Sonstiger Bescheid des UFSF vom 12.02.2013, FSRV/0016-F/12

Zurückweisung eines (im FinStrG nicht vorgesehenen) Devolutionsantrages

Rechtssätze

Keine Rechtssätze vorhanden

Entscheidungstext

Bescheid

Der Unabhängige Finanzsenat als Finanzstrafbehörde zweiter Instanz hat durch das Mitglied des Finanzstrafsenates 4, HR Dr. Doris Schitter, in der Finanzstrafsache gegen X., vertreten durch Rechtsanwälte Mag. Gernot Strobl, Dr. Wolfgang Stumpp, 5020 Salzburg, Nonntaler Hauptstr. 46A,

zu Recht erkannt:

Der mit Eingabe vom 13.12.2012 wegen Verletzung der Entscheidungspflicht des Zollamtes Feldkirch Wolfurt zur GZ 920000/90128/07/2008, StrNr. 900-2008/00145-001, eingebrachte Devolutionsantrag wird als unzulässig zurückgewiesen.

Begründung

Mit Eingabe vom 13.12.2012 wurde durch den Vertreter des Beschuldigten der Antrag gestellt, der Unabhängige Finanzsenat möge, infolge der Verletzung der Entscheidungspflicht des Zollamtes Feldkirch Wolfurt, über den Antrag des Beschuldigten über seinen Einspruch vom 15.7.2008 inhaltlich zu entscheiden, gem. § 73 Abs. 2 AVG entscheiden.

Den Akten des Zollamtes Feldkirch Wolfurt ist zu entnehmen, dass über Beschuldigten mit Strafverfügung vom 24.6.2008, StrNr. 2008/00145-001, wegen des Finanzvergehens nach § 39 Abs. 2 des Außenhandelsgesetzes 2005 (AußHG 2005) eine Geldstrafe iHv. € 1.000,00 (Ersatzfreiheitsstrafe 10 Tage) festgesetzt worden ist.

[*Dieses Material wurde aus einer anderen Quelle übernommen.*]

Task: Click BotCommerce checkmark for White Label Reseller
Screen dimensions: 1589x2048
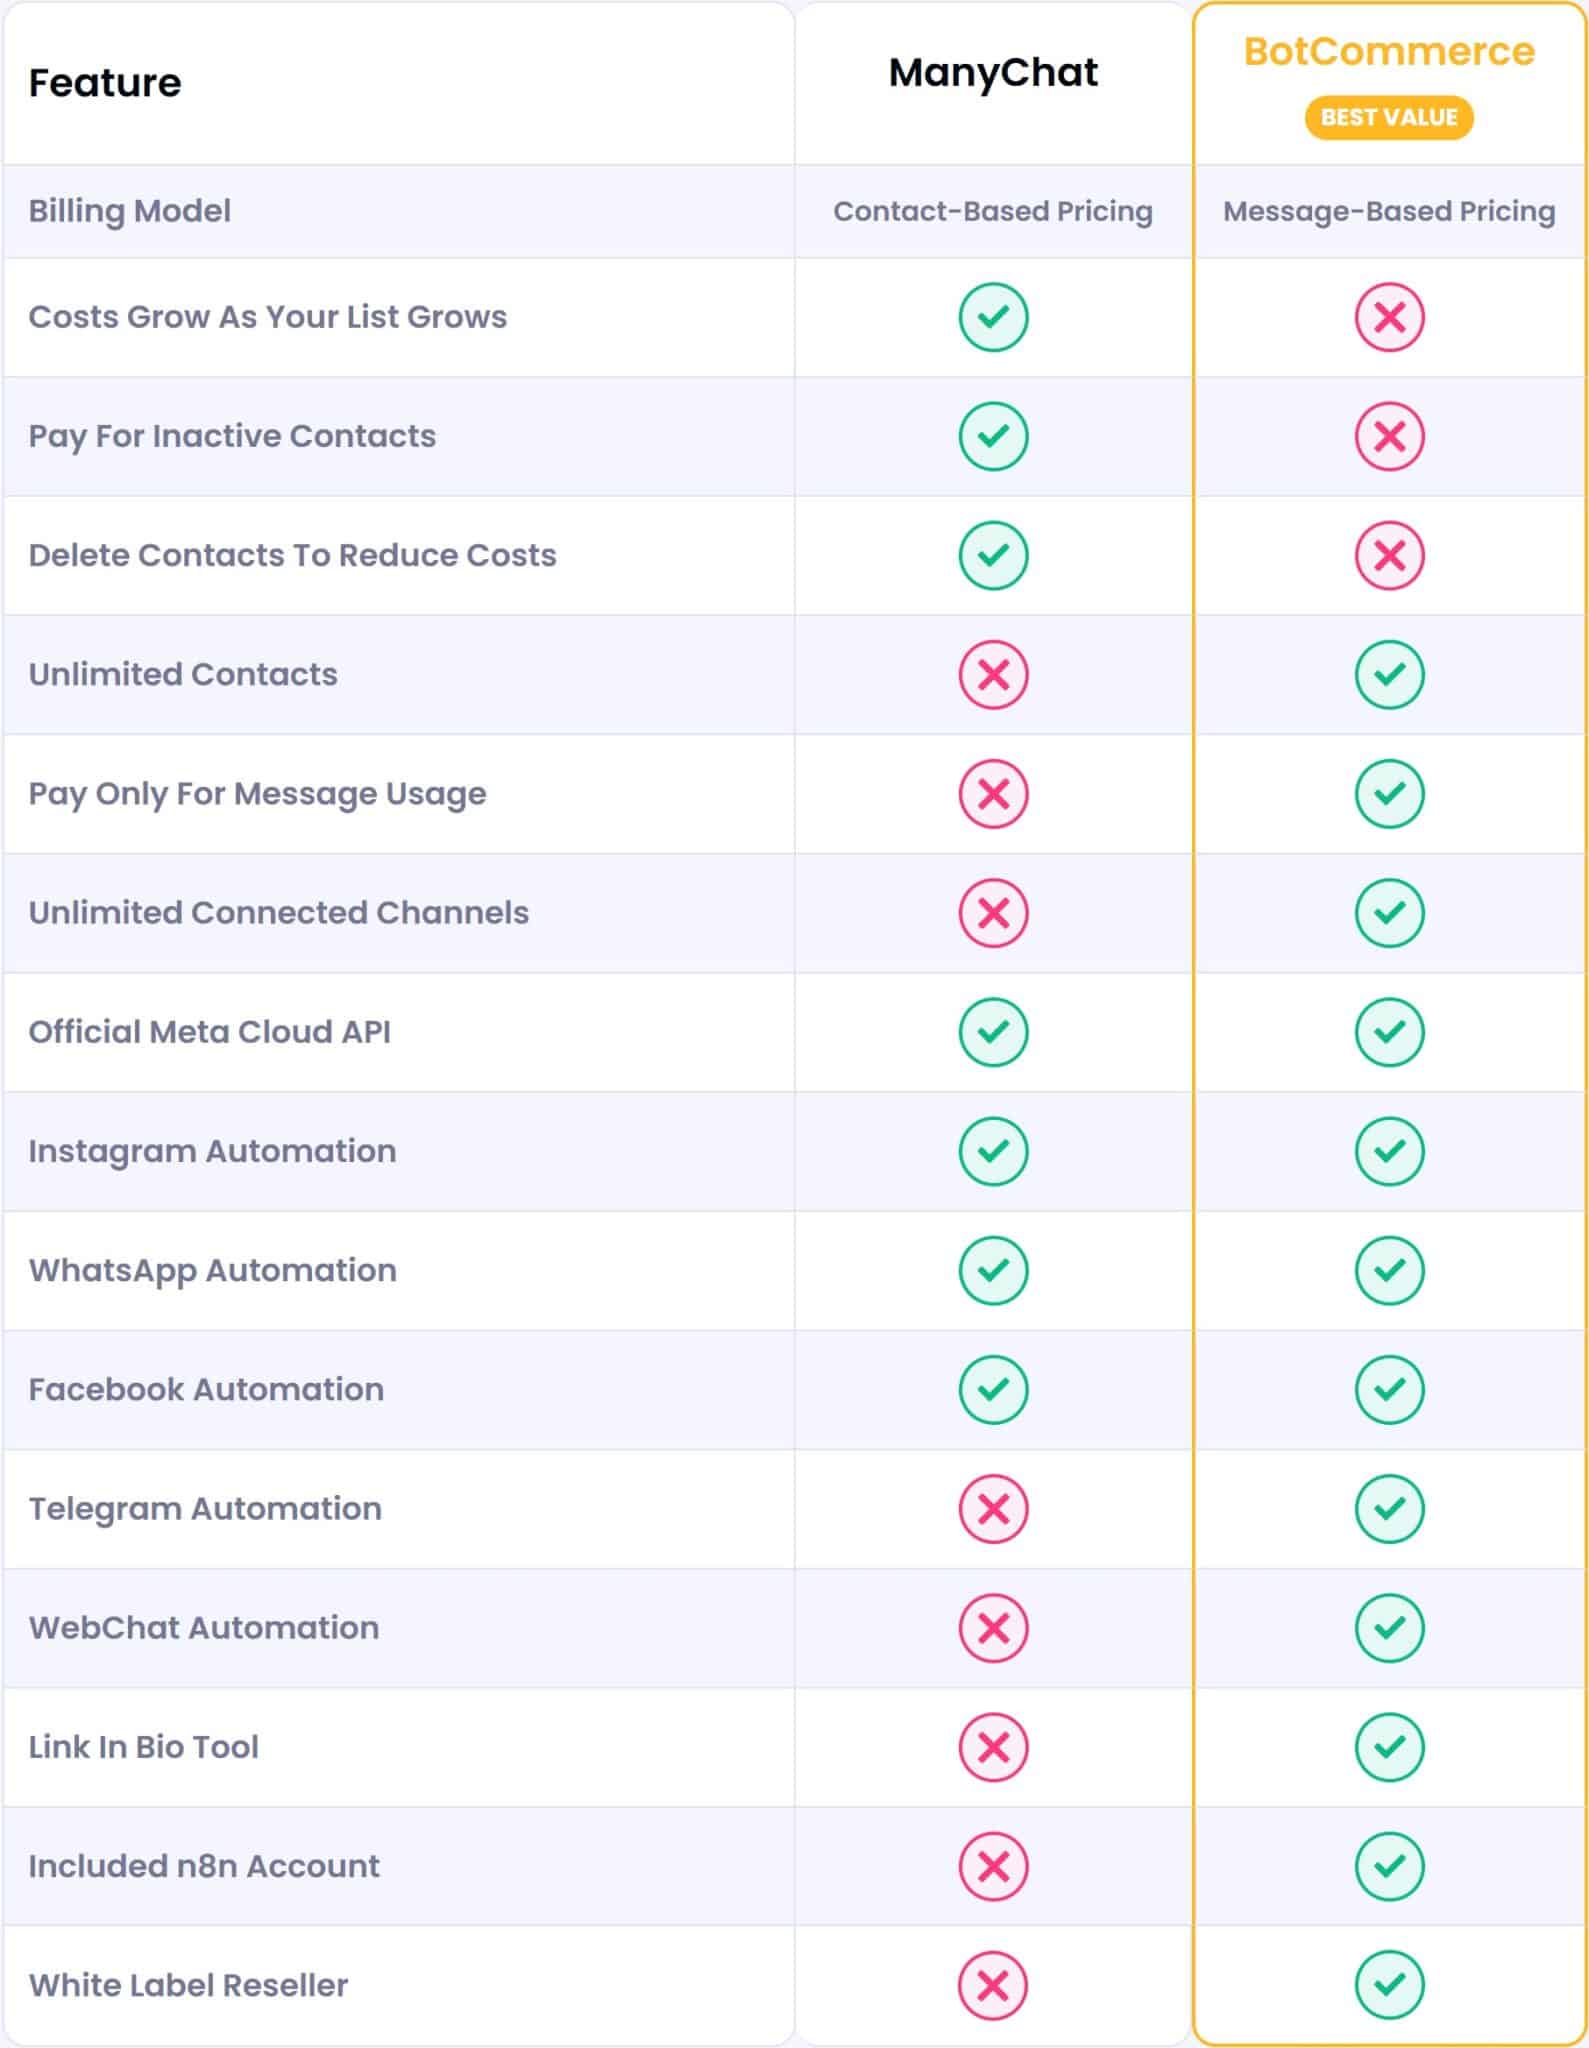Action: click(1389, 1985)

Die Strafverfügung ist bereits mit Ablauf des 28.7.2008 in Rechtskraft erwachsen.

Wie bereits im Schreiben des Zollamtes Feldkirch Wolfurt vom 21. Oktober 2010, GZ. 920000/90128/12/2008, an den Vertreter des Beschuldigten mitgeteilt worden ist, ist der gegen die Strafverfügung vom 24.6.2008, StrNr. 2008/00145-001, von der Fa. Y. (und nicht vom Beschuldigten Beschuldigten ) erhobene Einspruch als unzulässig zurückgewiesen worden.

Der Zurückweisungsbescheid ist an die Fa. Y. (diese hat den Einspruch eingebracht) ergangen.

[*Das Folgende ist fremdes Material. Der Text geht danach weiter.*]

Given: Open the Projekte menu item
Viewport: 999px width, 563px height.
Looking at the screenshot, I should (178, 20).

Gegen den (an die Fa. Y. ergangenen) Zurückweisungsbescheid hat Beschuldigten Beschwerde eingebracht, was zur Folge hatte, dass diese Beschwerde mit Beschwerdeentscheidung vom 3.9.2010 des Unabhängigen Finanzsenates (FSRV/0011-F/10) wegen fehlender Aktivlegitimation als unzulässig zurückgewiesen worden ist.

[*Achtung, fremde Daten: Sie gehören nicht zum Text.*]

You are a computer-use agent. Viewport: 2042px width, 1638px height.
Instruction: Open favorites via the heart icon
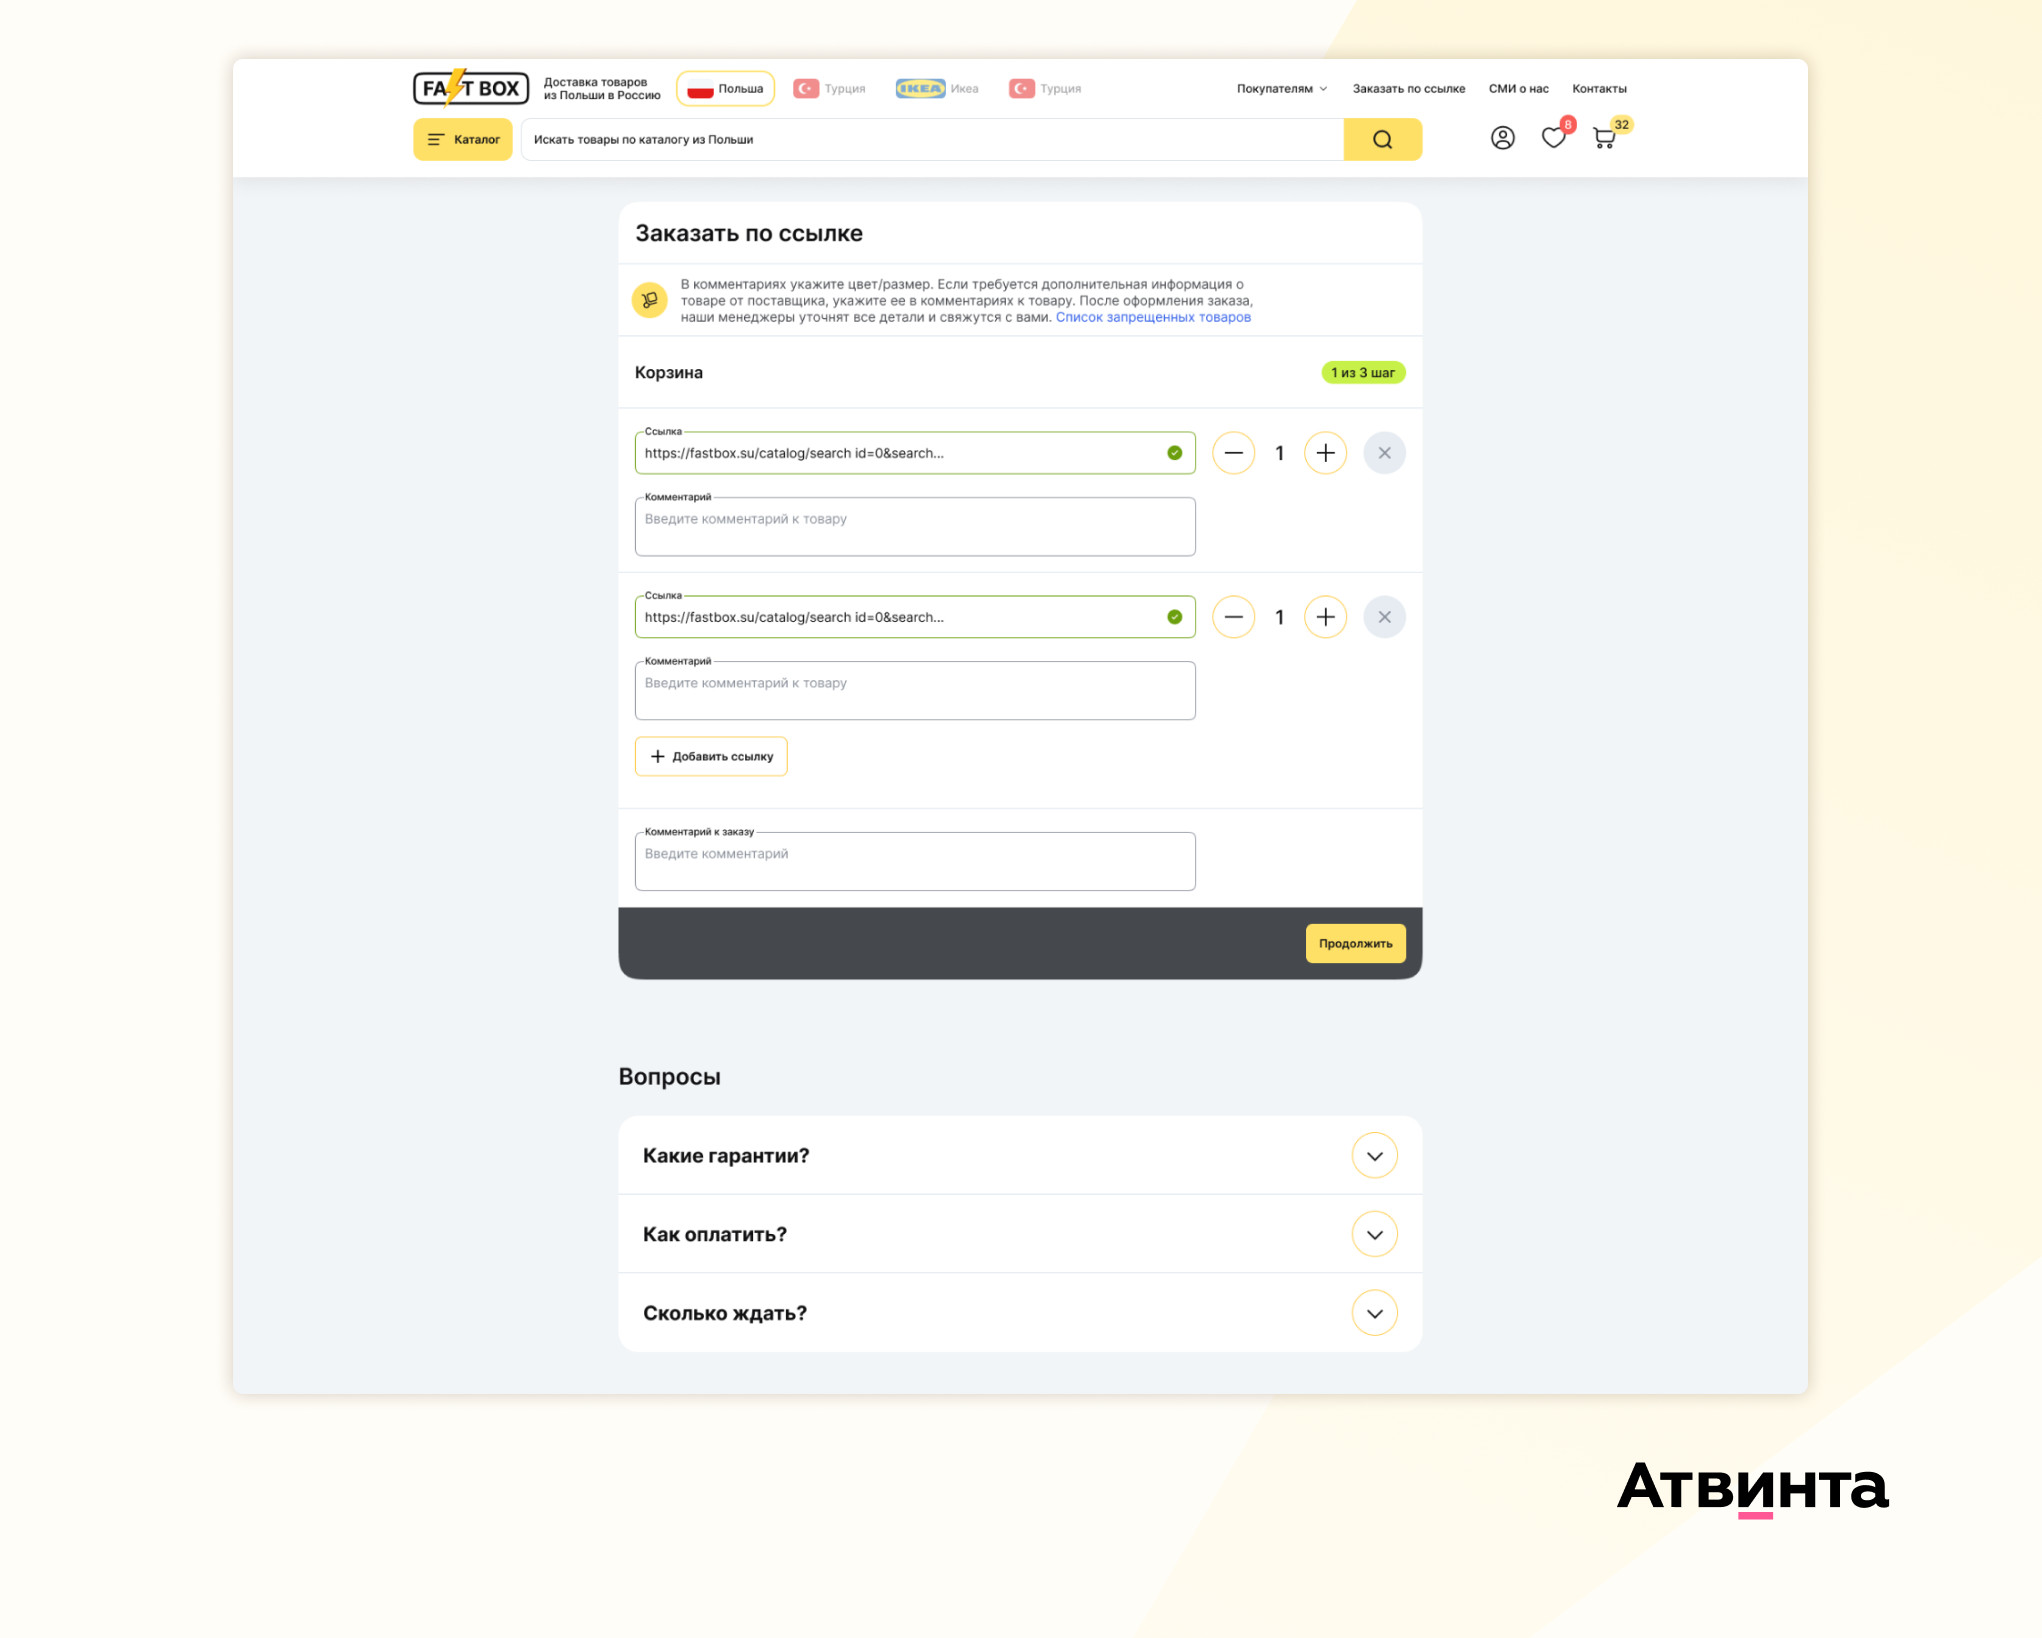[1553, 138]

Sowohl die Strafverfügung vom 24.6.2008, StrNr. 2008/00145-001, gegen Beschuldigten als auch der Zurückweisungsbescheid betreffend den gegen diese Strafverfügung eingebrachten Einspruch sind mittlerweile in Rechtskraft erwachsen. Die festgesetzte Geldstrafe und die pauschalen Kosten des Finanzstrafverfahrens wurden bereits am 26.5.2010 bezahlt.

Mit dem nunmehrigen Devolutionsantrag gem. § 73 Abs. 2 AVG beantragt Beschuldigten eine Entscheidung über seinen Einspruch vom 15.7.2008 durch den Unabhängigen Finanzsenat.

Im Finanzstrafverfahren ist das AVG nicht anwendbar. Das Finanzstrafgesetz enthält wiederum keine Bestimmung über eine Entscheidungspflicht; im verwaltungsbehördlichen Finanzstrafverfahren ist ein Devolutionsrecht nicht vorgesehen.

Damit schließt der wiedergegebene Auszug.